● **Task to carry out**: Copy out the records below, switching "input field" for "text box" and keeping everything else the same. Leave the pictures out of your copy.

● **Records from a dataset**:
'''

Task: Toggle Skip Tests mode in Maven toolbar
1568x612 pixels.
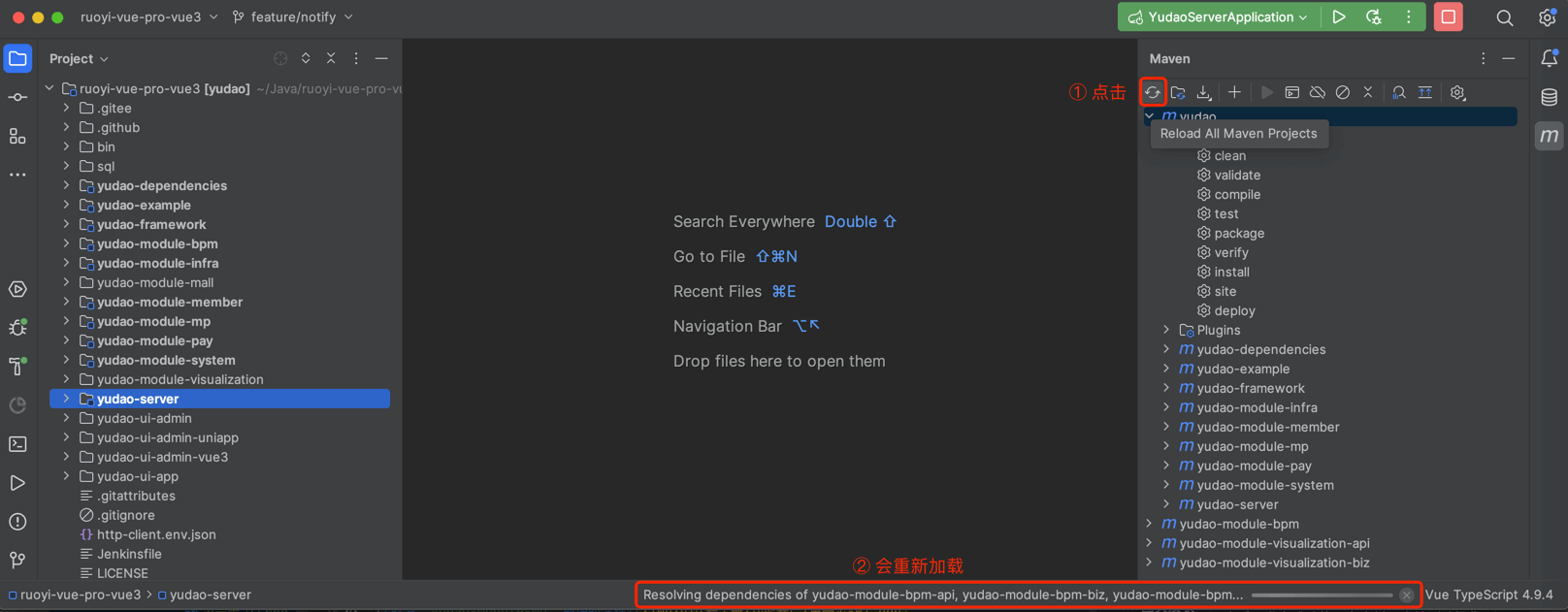Action: tap(1342, 93)
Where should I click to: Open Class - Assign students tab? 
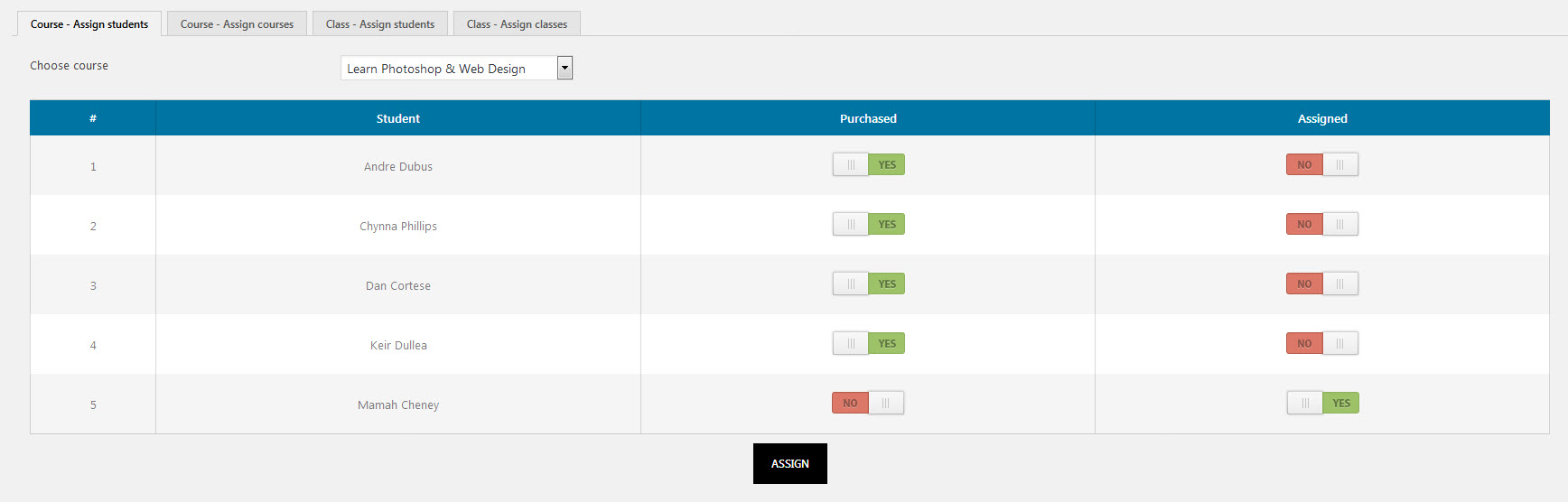379,24
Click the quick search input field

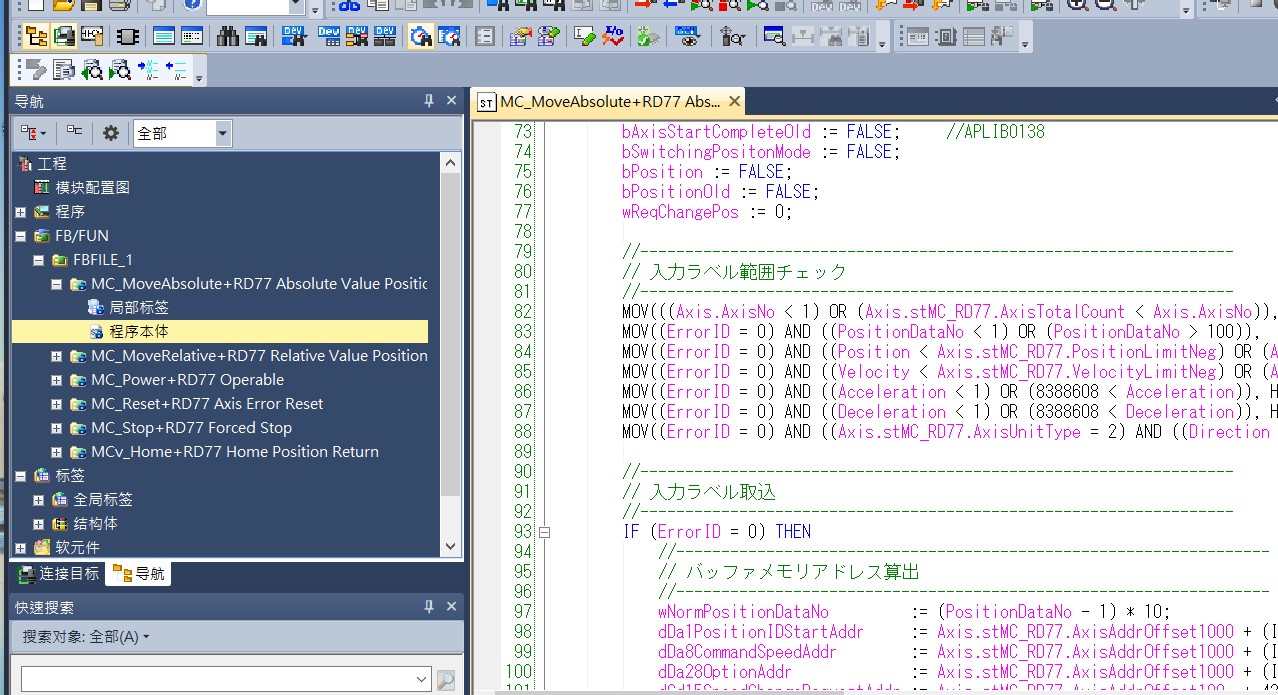coord(215,680)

'''

● **Answer below**:
Task: Toggle Skip Tests mode in Maven toolbar
1568x612 pixels.
Action: tap(1342, 93)
Where should I click to: Open Class - Assign students tab? 
379,24
Click the quick search text box

coord(215,680)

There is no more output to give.